Problem requirements.
Set down the entries again word for word, without any of the images.

Records for this exercise.
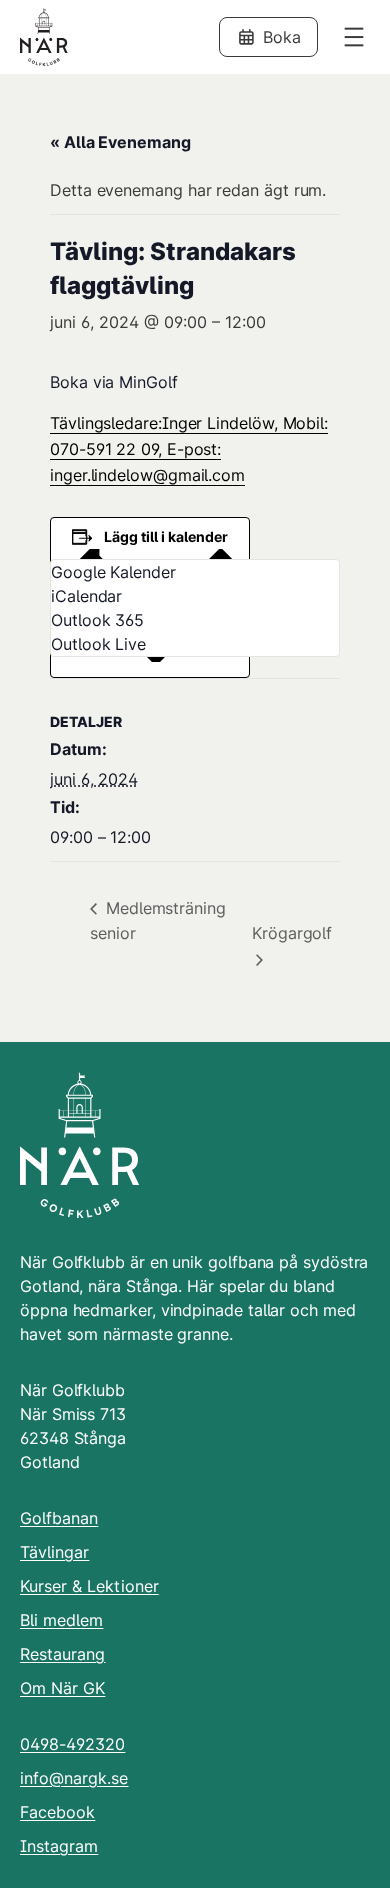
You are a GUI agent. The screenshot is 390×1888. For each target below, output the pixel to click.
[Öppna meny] (354, 37)
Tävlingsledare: (106, 423)
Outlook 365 (97, 620)
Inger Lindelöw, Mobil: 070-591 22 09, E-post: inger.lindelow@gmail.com (189, 449)
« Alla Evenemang (120, 142)
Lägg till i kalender (166, 536)
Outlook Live (98, 644)
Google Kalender (113, 572)
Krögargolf (292, 933)
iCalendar (86, 596)
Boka (282, 37)
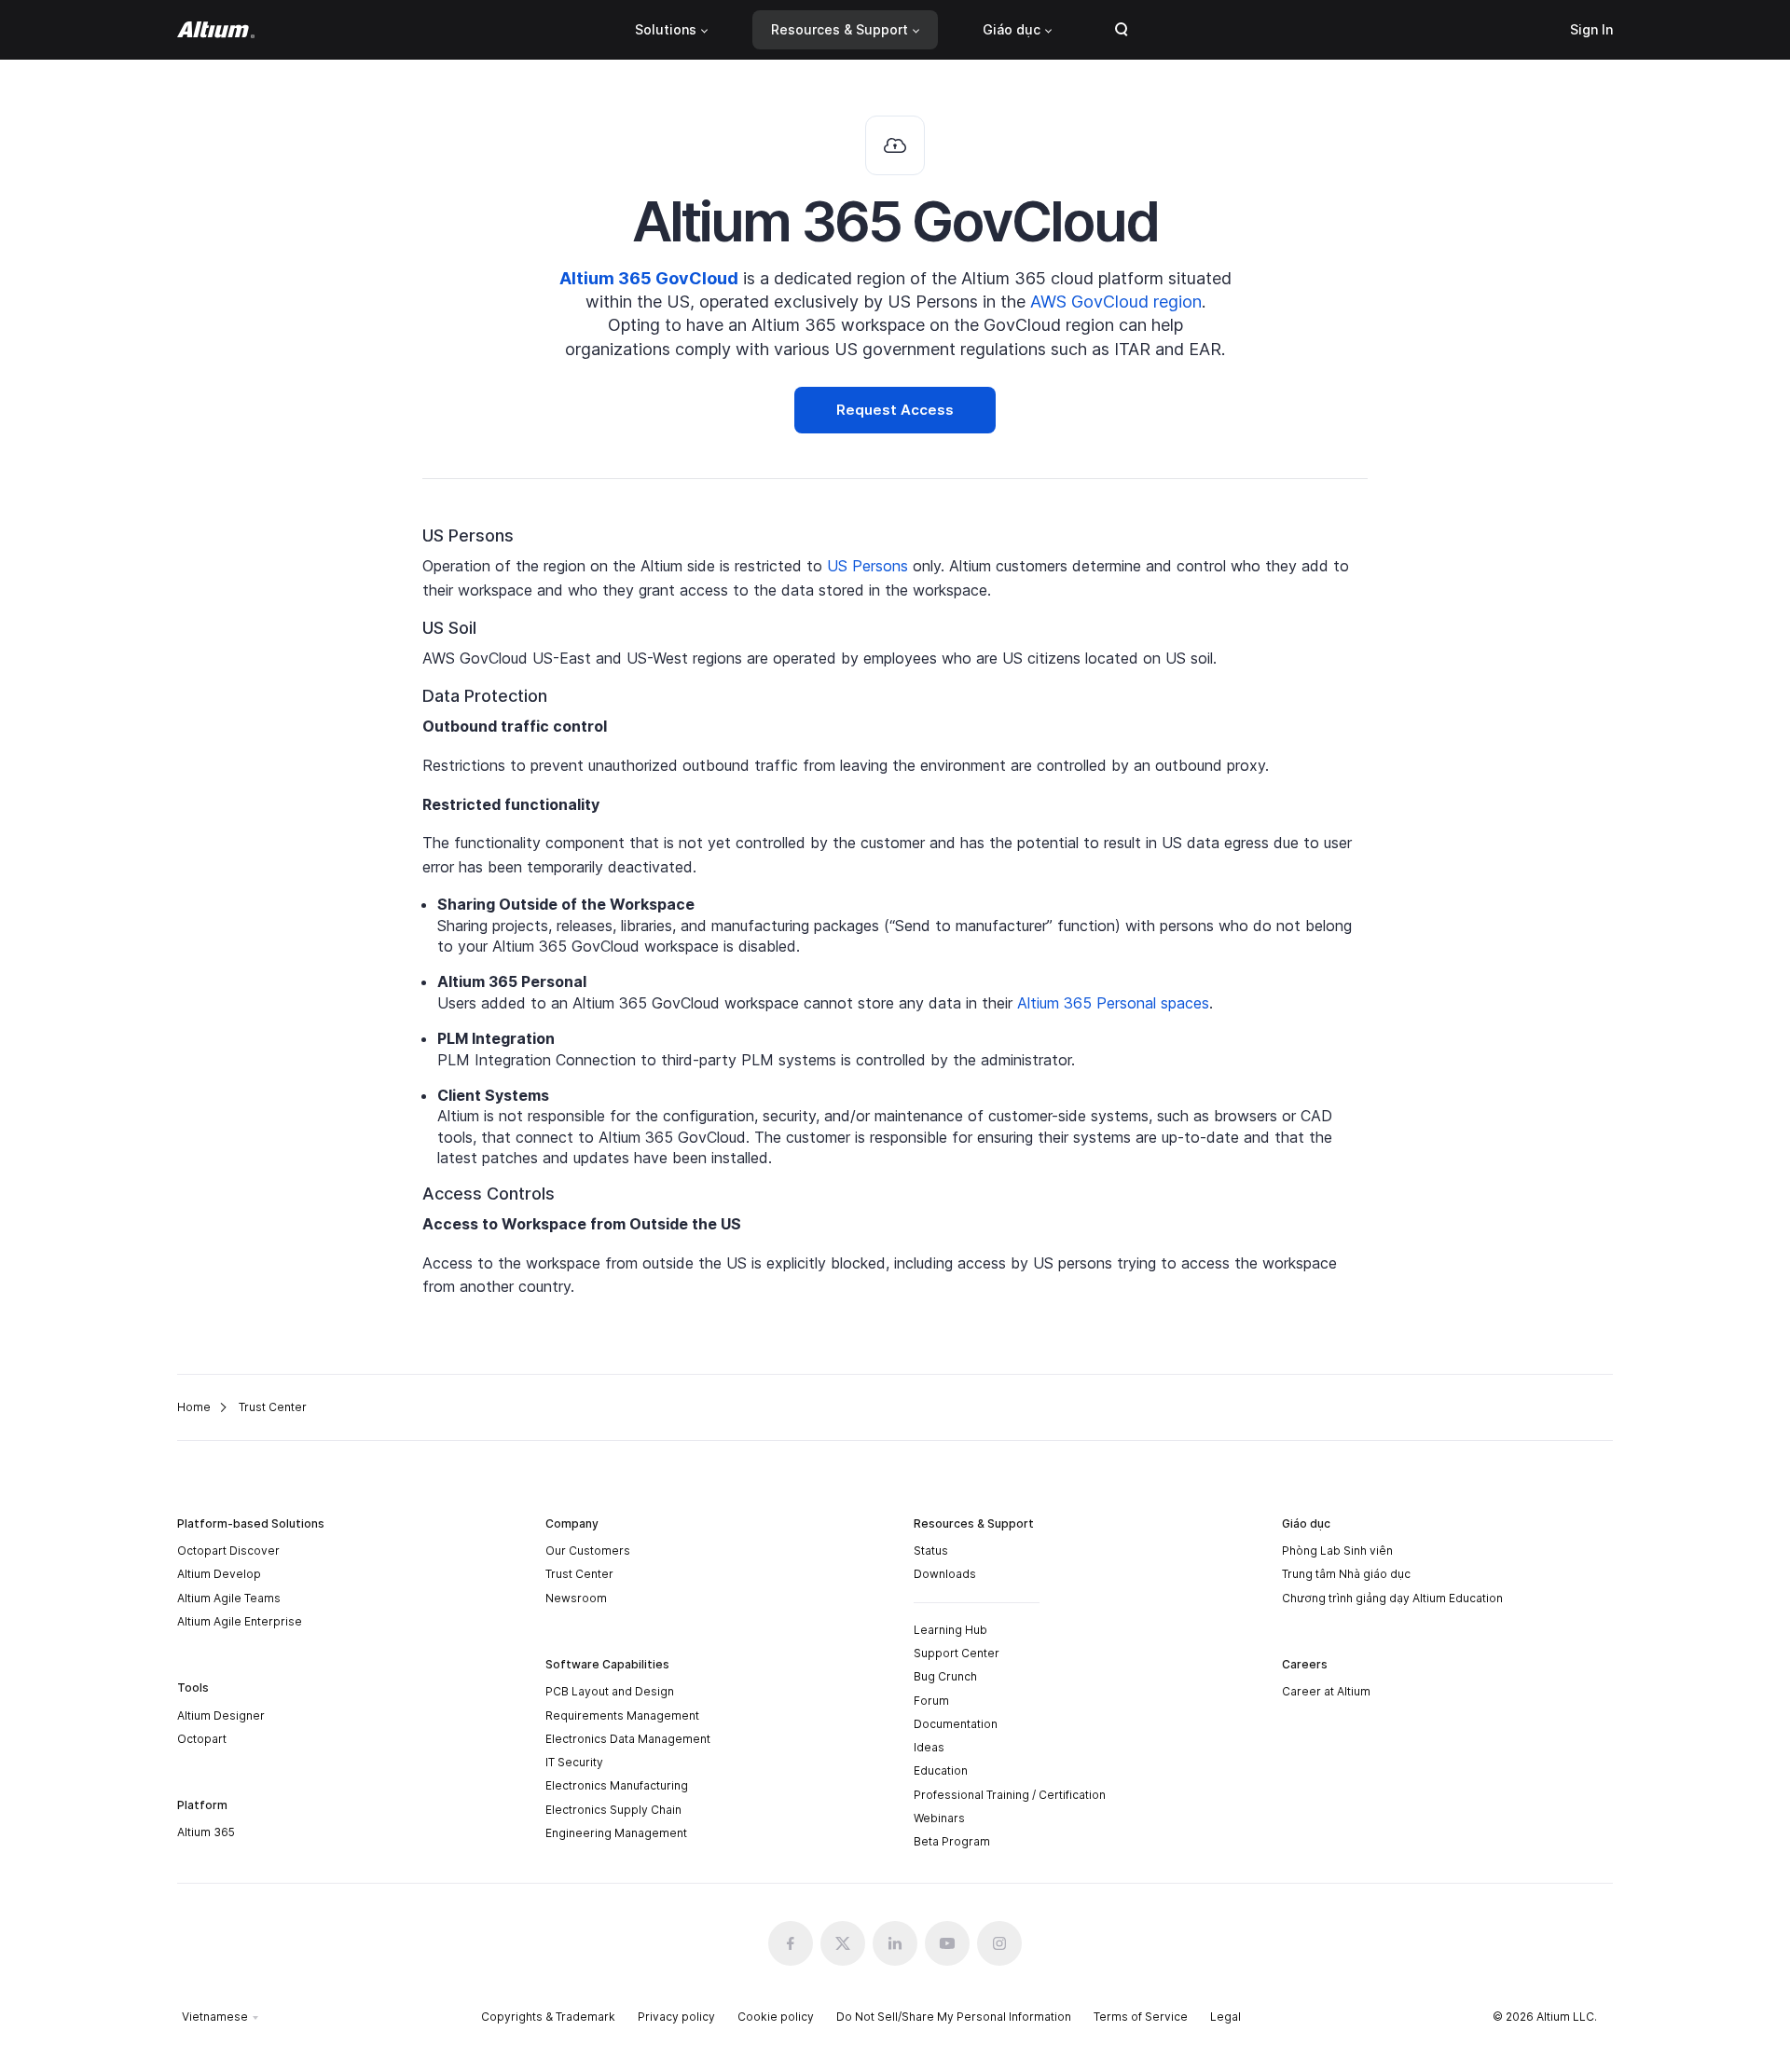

Problem solution.
You are a GUI agent. The screenshot is 390×1888. For each target below, output the pixel to click.
[Öppna meny] (354, 37)
Tävlingsledare: (106, 423)
Outlook 365 (97, 620)
Inger Lindelöw, Mobil: 070-591 22 09, E-post: inger.lindelow@gmail.com (189, 449)
« Alla Evenemang (120, 142)
Lägg till i kalender (166, 536)
Outlook Live (98, 644)
Google Kalender (113, 572)
Krögargolf (292, 933)
iCalendar (86, 596)
Boka (282, 37)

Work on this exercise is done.